TradFi ve şifreleme dünyasının birleşimi: İki yönlü atılımlar yeni fırsatlar açıyor

TradFi ve şifreleme dünyasının birleşimi: İki yönlü atılımlar ve yeni fırsatlar

Finans piyasasında yıllardır tecrübe kazanan kıdemli yatırımcılar, şifrelemeye karşı bakış açılarını sessizce değiştiriyorlar. Daha önce "dolandırıcılık" olarak görülen Bitcoin, artık onların araştırmalarının yeni odak noktası haline geldi. Bu değişim tesadüf değil, aksine şifreleme piyasası ile TradFi sisteminin giderek daha yakın etkileşiminden kaynaklanıyor.

Bitcoin yeni bir zirveye ulaşırken, Ethereum fiyatı da yükseldiğinde, belirgin bir şekilde ayrışmış olan şifreleme dünyası ve TradFi dünyası birbirine girmeye başladı. Şifreleme meraklıları, dış dünyaya fikirlerini yaymak için çaba gösteriyor ve daha geniş bir anlayış ve tanınma elde etmeyi umuyor.

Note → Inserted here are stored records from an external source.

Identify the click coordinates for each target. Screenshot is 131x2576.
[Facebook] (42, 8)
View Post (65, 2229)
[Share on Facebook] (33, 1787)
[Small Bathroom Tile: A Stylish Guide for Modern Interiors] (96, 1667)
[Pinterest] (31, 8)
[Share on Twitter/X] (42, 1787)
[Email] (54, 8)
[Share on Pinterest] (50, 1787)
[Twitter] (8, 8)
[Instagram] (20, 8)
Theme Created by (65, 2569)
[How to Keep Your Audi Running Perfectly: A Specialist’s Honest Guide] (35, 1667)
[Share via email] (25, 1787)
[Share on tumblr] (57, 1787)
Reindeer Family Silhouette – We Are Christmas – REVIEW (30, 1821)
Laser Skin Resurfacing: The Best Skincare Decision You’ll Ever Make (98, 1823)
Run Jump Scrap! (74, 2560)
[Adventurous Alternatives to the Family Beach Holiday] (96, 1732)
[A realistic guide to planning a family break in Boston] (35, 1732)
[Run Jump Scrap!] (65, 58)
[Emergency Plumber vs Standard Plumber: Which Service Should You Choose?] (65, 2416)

Bu arada, birçok borsa yatırımcısı da Bitcoin ve Ethereum'a ilgi göstermeye başladı ve sessizce bazı şifreleme varlıkları edinmeye başladı.

Bu birleşim rüzgarı aniden ortaya çıkmadı. Bir yandan, hükümet kurumları, Wall Street devleri ve düzenleyici otoriteler şifreleme alanına aktif olarak katılmaya başladı; diğer yandan, şifreleme şirketleri de uyumlu gelişim ve işbirliği fırsatları arayışına girdi. Bitcoin yeniden zirveye ulaşırken, şifreleme piyasası ile TradFi arasındaki görünmez engel yavaş yavaş eriyor, çift yönlü bir atılım başlamış durumda.

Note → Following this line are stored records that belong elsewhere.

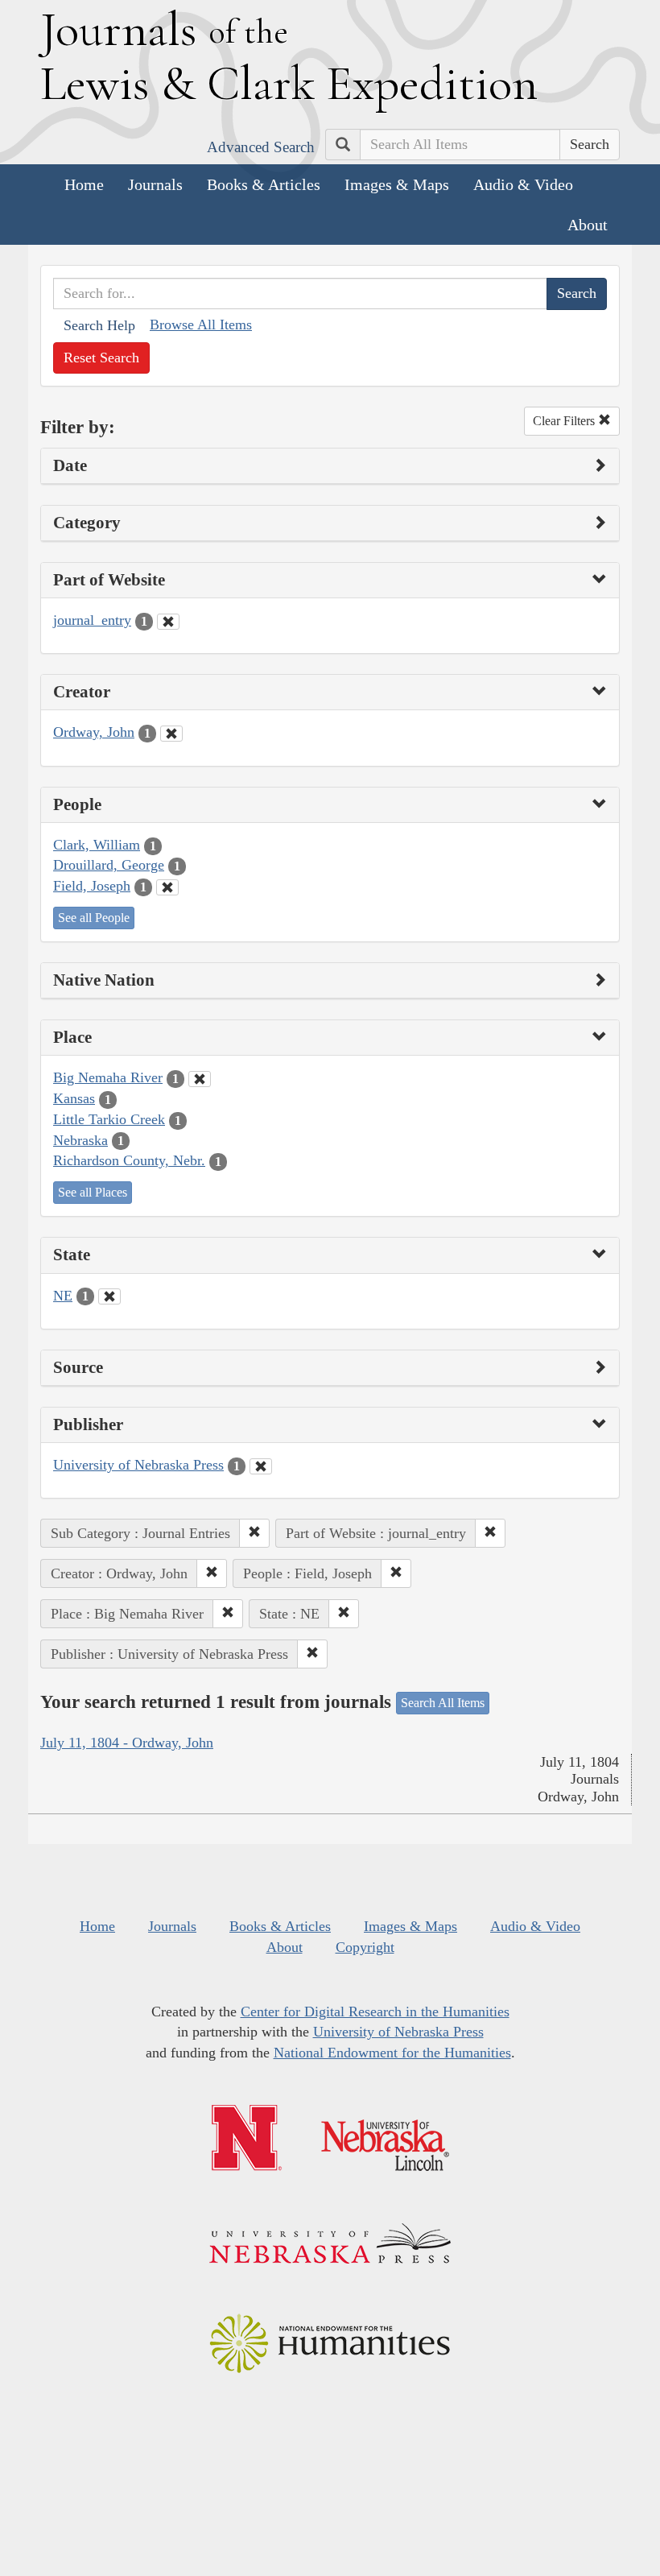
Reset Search (101, 357)
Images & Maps (396, 184)
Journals (155, 184)
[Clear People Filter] (167, 887)
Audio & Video (523, 184)
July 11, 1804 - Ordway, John (126, 1743)
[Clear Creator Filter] (171, 734)
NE (62, 1296)
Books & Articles (263, 184)
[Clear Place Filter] (199, 1079)
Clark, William (96, 845)
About (587, 225)
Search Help (99, 325)
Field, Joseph (91, 886)
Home (84, 184)
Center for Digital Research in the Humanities (375, 2011)
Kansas (74, 1098)
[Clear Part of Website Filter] (168, 622)
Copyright (365, 1947)
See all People (94, 917)
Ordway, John (93, 732)
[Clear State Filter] (109, 1296)
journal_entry (92, 620)
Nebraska (80, 1140)
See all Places (92, 1192)
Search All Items (443, 1703)
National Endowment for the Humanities (392, 2053)
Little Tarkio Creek (109, 1119)
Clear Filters (565, 421)
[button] (254, 1533)
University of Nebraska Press (138, 1465)
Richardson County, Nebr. (129, 1160)
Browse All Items (201, 324)
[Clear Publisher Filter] (261, 1466)
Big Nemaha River (108, 1077)
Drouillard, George (108, 865)
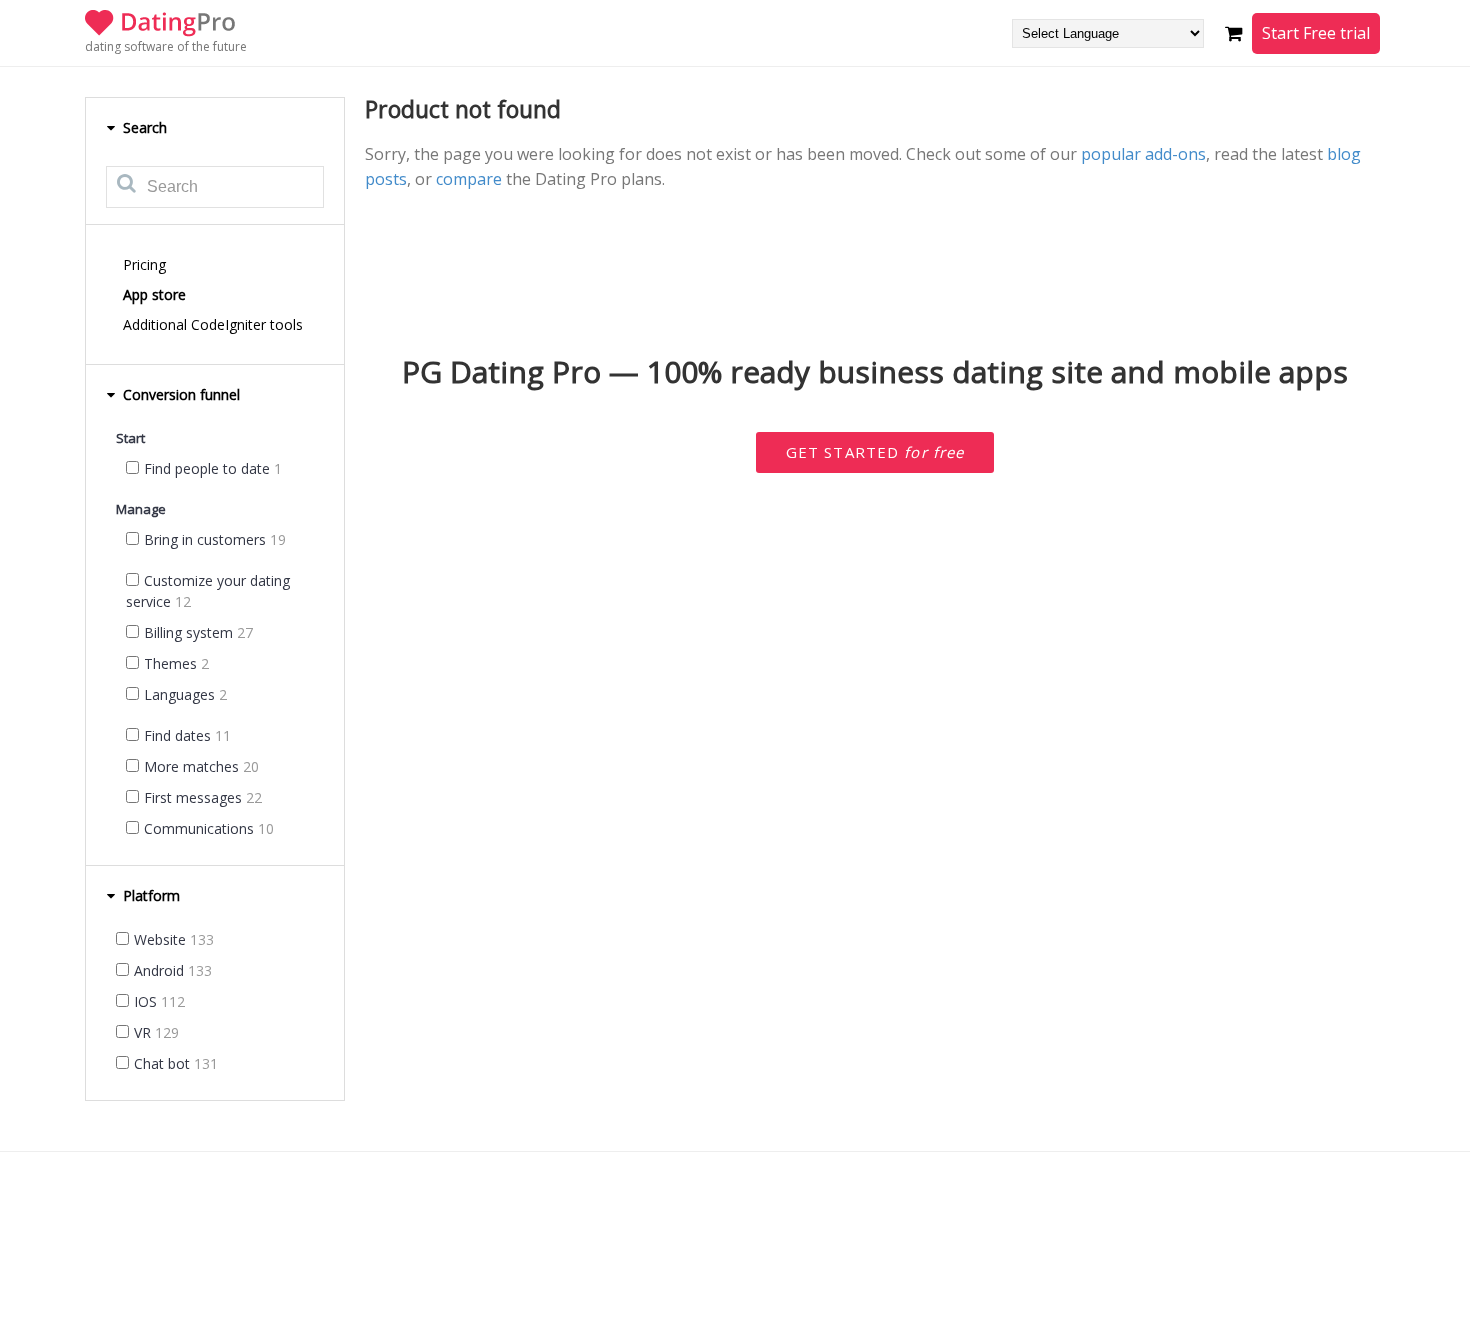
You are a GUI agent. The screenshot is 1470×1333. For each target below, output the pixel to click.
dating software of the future (166, 46)
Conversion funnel (179, 394)
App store (154, 294)
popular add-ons (1143, 154)
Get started (875, 452)
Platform (149, 895)
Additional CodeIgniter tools (213, 324)
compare (469, 179)
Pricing (144, 264)
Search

TradFi Güçlerinin Şifreleme Alanına Girişi: Politika Rahatlaması, Sermaye Yatırımı

Bu yıl, giderek daha fazla dış güçlerin şifreleme pazarına aktif olarak girdiğini görüyoruz. Sermaye büyük yatırımlar yapıyor, politika ortamı daha esnek hale geliyor ve politik oylar da şifrelemeye dost bir şekilde yönelmeye başlıyor. Bu "dışarıdakiler" artık sadece izleyici değil, bizzat katılmaya hazırlar. Tutumları beklemekten aceleye geçmeye dönüştü ve adımları belirgin şekilde hızlandı.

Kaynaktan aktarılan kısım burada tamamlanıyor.